— Try it —
Return each line of the data below that contains the string "agent".

= = = = = = =

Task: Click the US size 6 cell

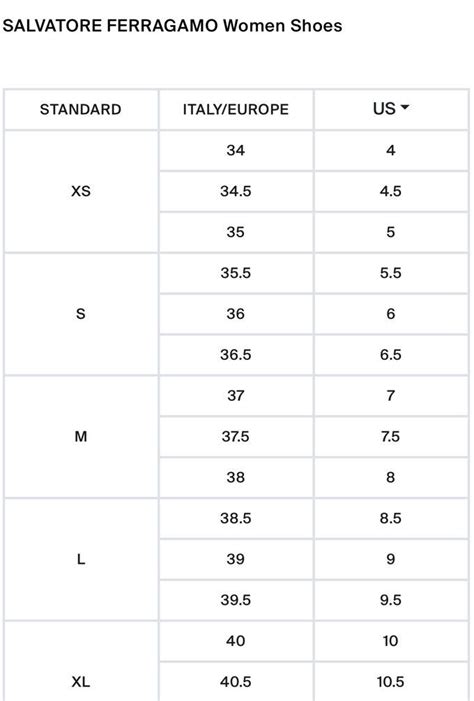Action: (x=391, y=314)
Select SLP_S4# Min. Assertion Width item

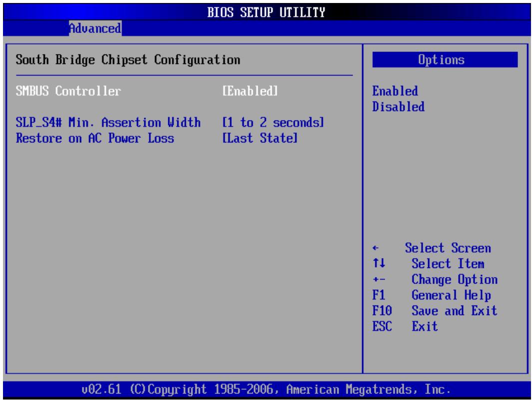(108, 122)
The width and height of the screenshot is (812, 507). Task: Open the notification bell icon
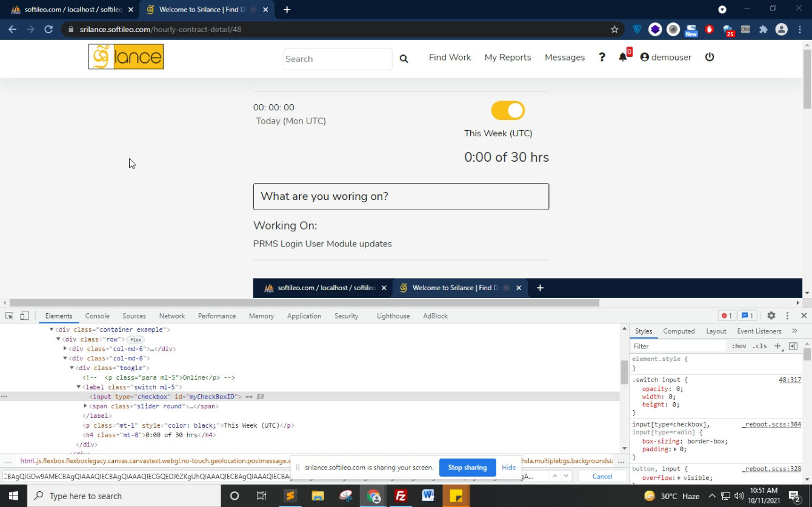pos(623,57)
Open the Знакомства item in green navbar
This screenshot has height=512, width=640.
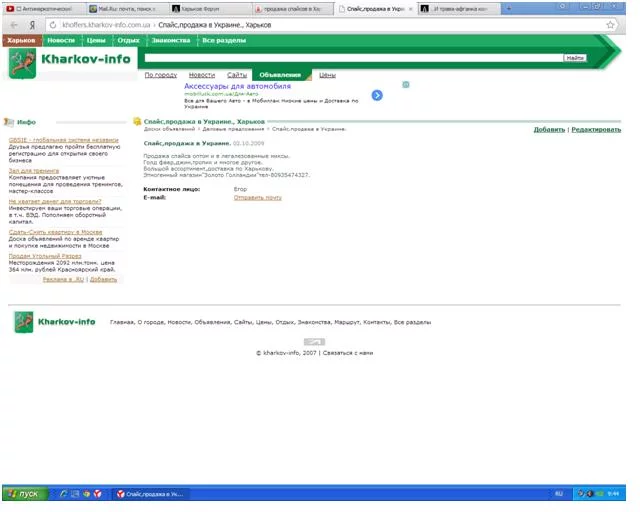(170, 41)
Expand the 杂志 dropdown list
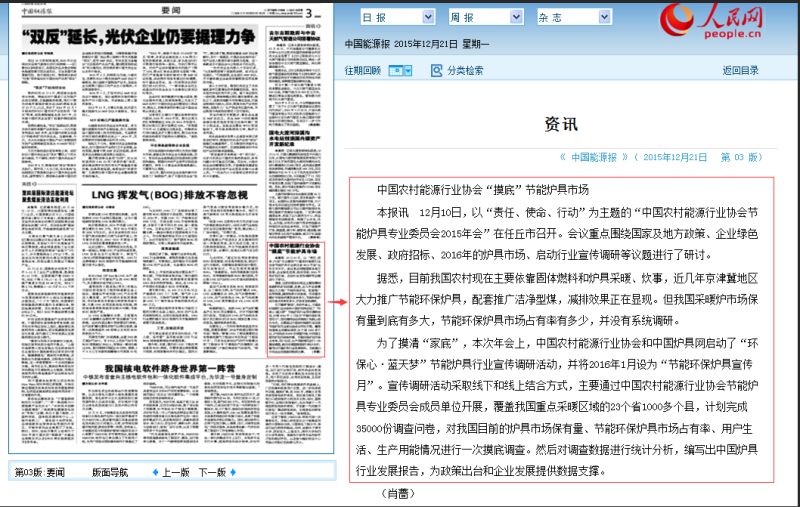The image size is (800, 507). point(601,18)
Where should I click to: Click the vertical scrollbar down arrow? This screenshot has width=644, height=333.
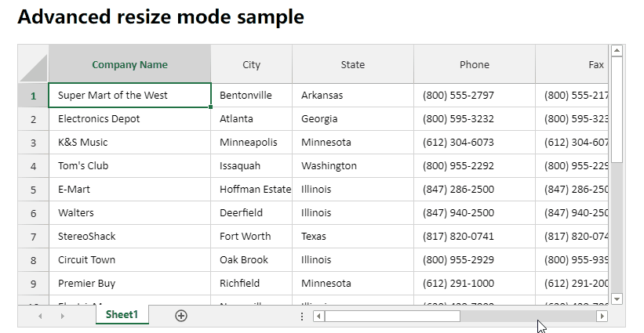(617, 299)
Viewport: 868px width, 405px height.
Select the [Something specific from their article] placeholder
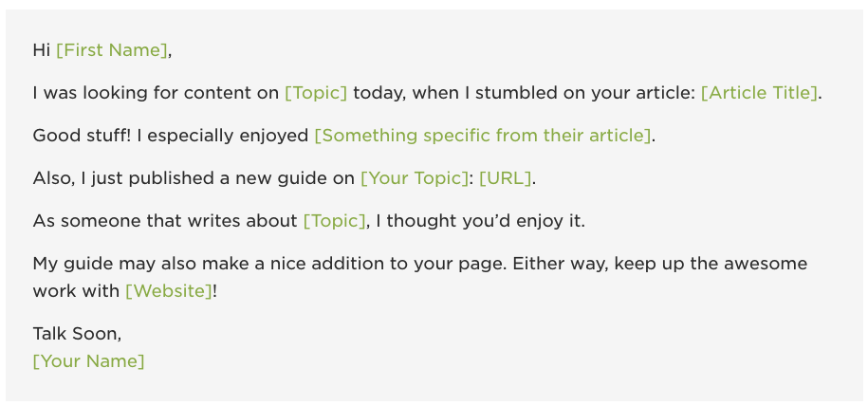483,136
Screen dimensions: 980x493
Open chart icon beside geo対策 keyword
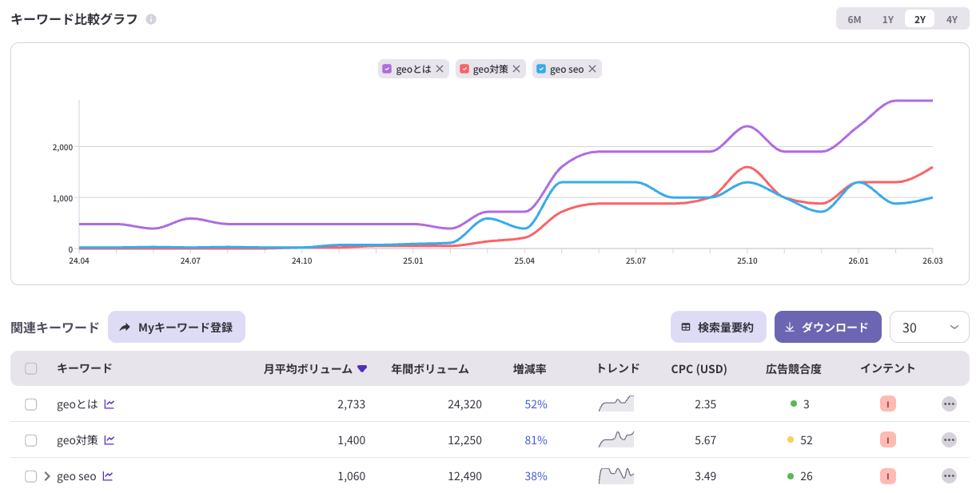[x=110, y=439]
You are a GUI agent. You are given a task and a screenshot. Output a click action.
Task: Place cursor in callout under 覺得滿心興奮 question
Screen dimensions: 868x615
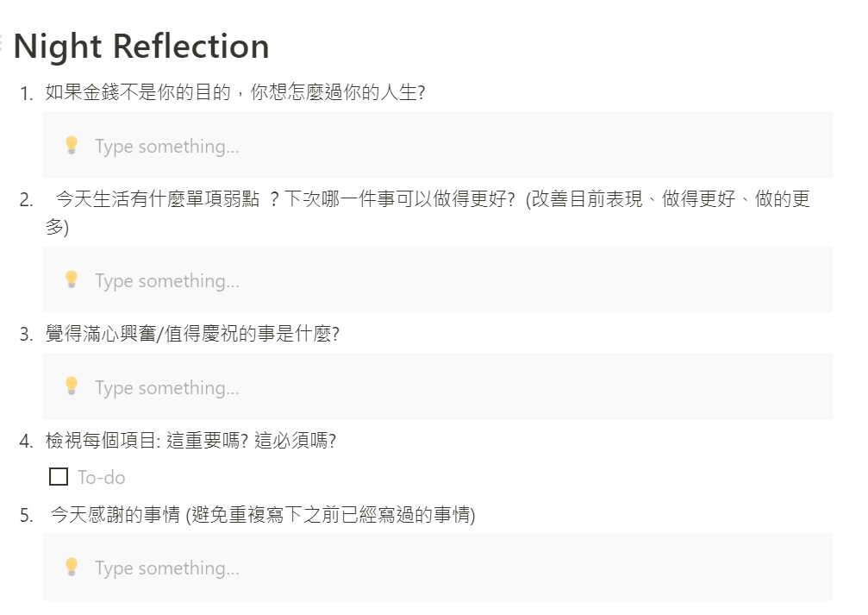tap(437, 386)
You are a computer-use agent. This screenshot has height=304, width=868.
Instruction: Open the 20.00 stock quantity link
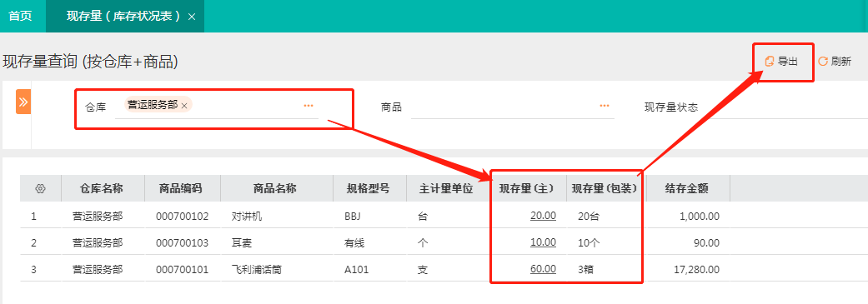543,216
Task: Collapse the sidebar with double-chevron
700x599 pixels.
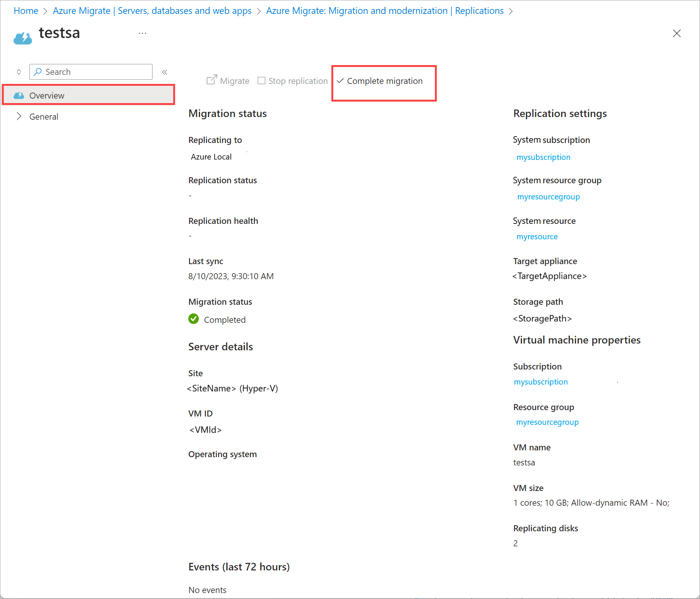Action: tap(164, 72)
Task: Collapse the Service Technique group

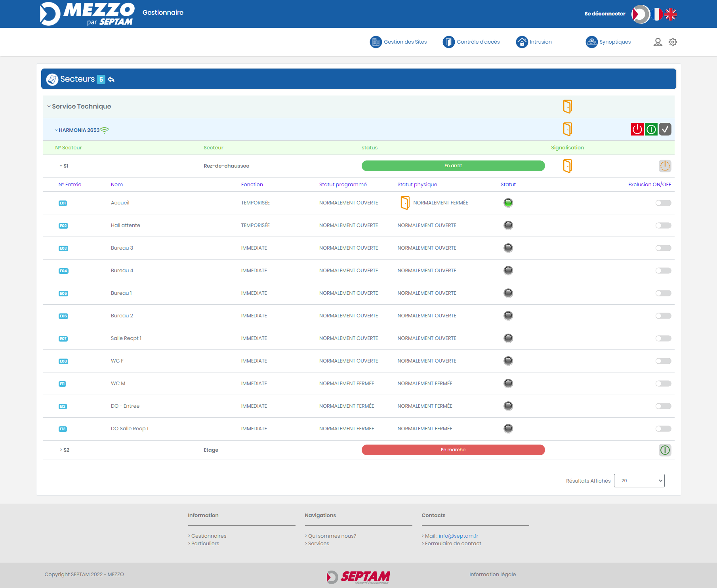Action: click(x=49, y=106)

= = = = = = =

— Output of the task —
You are a GUI agent. You are given a task and a screenshot. Output a click action.
You are a computer-use agent. This screenshot has height=304, width=868.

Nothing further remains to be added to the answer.